**Exercise brief**: Gather every line in the listing below that contains the word "filter", matching case exactly.

Rows of pointing data:
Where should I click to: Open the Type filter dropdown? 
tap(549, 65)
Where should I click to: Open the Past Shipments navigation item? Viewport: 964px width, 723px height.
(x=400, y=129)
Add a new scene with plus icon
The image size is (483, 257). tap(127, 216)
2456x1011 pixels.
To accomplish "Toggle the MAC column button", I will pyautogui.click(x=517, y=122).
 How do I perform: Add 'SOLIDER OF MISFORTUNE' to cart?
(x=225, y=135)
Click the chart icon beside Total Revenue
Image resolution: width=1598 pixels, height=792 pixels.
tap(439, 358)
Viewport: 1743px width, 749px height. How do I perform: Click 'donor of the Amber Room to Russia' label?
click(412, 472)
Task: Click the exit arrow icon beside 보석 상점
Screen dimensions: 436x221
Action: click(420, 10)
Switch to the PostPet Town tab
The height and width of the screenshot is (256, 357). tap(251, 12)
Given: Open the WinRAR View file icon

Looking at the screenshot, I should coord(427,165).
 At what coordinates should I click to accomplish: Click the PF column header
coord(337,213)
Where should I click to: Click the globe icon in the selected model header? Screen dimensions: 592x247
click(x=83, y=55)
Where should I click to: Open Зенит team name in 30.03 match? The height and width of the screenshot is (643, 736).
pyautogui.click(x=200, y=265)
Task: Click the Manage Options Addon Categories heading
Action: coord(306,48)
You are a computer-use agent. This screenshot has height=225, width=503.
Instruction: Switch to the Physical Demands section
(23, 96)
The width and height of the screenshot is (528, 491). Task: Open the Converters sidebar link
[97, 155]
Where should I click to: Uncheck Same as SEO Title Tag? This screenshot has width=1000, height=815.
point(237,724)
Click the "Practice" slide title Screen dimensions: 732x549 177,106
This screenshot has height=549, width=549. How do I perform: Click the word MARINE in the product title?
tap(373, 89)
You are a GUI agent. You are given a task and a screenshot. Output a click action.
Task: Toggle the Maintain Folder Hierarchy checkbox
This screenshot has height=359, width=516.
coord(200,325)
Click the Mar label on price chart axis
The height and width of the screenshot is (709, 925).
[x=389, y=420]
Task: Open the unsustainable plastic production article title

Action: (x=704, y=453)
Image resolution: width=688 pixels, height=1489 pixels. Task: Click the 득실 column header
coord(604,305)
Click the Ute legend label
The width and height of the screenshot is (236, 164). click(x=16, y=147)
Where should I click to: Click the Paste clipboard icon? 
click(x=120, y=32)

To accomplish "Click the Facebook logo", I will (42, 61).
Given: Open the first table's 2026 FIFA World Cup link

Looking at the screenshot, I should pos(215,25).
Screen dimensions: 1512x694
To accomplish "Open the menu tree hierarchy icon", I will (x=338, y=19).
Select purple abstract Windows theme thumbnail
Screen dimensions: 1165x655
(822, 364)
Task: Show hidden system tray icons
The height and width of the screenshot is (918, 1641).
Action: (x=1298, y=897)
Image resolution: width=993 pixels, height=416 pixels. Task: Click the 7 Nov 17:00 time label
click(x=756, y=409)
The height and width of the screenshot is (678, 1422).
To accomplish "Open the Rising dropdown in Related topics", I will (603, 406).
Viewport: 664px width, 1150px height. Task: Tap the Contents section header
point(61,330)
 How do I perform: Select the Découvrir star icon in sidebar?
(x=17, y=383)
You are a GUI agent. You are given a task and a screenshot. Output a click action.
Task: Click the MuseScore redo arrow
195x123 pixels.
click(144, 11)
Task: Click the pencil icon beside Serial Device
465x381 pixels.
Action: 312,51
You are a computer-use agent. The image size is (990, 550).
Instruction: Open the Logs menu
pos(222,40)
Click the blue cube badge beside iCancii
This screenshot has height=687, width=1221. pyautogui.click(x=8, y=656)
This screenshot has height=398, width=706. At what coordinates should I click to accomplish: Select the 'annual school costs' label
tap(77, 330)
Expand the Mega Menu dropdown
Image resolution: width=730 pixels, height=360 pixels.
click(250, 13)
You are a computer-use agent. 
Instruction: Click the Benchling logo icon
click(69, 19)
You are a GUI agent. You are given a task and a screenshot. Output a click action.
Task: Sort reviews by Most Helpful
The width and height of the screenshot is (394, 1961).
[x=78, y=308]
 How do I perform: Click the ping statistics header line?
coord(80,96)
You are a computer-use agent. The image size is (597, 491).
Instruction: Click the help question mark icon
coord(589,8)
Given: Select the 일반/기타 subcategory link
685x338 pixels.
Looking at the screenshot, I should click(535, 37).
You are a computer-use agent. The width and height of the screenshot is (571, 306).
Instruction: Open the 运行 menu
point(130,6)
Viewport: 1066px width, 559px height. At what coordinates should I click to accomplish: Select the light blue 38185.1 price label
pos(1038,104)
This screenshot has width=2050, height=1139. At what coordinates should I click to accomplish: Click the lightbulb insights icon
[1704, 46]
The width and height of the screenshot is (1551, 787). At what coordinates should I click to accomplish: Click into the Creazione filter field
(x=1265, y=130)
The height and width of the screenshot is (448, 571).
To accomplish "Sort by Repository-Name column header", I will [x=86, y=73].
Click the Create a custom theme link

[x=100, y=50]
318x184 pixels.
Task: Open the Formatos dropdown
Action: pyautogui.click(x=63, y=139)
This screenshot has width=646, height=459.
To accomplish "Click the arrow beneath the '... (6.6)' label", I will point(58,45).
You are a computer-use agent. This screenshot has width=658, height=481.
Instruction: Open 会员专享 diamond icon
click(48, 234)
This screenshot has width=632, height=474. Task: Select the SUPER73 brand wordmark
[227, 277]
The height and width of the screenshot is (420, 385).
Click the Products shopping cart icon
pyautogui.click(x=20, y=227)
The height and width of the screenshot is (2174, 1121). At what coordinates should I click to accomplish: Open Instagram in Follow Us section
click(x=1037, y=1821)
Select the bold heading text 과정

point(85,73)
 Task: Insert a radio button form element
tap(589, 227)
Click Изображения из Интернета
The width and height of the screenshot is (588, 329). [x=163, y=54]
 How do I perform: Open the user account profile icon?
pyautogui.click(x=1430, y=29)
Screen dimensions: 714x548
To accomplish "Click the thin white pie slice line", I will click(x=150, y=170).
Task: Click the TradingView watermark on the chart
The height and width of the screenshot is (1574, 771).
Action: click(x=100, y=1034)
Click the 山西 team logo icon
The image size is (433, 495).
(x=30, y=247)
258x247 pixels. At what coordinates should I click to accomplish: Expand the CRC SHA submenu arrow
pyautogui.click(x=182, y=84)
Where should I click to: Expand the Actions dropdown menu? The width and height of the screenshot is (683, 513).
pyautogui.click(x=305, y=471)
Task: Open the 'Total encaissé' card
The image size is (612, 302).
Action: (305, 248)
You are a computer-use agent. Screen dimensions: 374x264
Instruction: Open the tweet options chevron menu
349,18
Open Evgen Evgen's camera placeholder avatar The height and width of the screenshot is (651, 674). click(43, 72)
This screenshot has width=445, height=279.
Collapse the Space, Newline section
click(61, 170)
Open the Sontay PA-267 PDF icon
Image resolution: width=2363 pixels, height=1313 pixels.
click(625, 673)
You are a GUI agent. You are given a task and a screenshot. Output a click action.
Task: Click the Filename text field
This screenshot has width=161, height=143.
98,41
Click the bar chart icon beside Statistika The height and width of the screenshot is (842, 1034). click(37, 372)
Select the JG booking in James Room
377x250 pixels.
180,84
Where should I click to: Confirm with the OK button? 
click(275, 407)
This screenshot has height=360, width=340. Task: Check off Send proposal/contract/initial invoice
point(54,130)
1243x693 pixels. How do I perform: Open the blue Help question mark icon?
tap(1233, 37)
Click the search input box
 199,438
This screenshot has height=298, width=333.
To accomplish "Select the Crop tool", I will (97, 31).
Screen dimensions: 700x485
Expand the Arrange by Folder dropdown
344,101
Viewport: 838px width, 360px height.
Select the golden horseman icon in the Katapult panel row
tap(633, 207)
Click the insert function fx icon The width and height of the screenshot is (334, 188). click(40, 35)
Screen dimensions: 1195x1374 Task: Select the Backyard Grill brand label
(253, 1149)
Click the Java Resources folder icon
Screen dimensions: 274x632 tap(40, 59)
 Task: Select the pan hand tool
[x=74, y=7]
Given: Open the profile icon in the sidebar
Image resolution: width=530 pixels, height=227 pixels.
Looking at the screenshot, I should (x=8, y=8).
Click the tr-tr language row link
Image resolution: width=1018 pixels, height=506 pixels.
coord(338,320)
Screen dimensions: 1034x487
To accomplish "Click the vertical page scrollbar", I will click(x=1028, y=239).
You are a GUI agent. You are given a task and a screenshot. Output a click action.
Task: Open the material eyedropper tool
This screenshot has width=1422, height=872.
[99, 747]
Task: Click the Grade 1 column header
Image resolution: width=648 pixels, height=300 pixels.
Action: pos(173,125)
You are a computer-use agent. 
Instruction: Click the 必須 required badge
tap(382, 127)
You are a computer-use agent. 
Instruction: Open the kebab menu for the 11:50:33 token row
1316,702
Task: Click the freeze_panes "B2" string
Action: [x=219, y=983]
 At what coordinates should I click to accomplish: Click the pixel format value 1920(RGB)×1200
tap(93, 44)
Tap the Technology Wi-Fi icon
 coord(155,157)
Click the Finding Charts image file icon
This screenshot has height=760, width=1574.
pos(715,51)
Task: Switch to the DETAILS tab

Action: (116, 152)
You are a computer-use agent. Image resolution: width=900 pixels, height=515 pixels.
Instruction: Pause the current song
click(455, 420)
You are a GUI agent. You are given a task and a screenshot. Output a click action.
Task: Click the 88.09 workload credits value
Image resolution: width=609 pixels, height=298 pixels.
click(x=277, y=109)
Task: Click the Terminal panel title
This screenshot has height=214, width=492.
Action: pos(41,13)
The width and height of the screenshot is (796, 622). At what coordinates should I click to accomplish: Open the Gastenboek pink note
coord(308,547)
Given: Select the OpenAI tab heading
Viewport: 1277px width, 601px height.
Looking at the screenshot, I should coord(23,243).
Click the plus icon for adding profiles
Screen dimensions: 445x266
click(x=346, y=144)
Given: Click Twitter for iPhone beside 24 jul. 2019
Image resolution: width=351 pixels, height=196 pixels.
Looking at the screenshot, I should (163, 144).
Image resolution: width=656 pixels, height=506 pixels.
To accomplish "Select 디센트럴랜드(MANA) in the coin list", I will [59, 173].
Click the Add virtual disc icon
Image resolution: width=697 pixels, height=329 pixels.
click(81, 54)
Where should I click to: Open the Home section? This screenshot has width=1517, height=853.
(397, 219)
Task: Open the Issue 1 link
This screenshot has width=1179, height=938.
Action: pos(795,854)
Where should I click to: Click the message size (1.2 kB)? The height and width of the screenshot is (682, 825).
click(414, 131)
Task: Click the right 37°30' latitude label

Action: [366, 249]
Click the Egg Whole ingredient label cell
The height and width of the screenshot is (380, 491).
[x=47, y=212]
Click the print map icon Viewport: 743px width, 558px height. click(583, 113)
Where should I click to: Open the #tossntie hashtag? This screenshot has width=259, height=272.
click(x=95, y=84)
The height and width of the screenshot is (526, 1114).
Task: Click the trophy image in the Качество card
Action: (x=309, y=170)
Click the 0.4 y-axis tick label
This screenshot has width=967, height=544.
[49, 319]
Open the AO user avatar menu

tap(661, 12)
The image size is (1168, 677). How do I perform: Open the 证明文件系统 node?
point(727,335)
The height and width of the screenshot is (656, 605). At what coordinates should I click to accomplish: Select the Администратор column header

**Result of this task**:
Where should I click to: Open the Type filter dropdown? 
The width and height of the screenshot is (1551, 787). At what coordinates should I click to accomplish: Click into the Creazione filter field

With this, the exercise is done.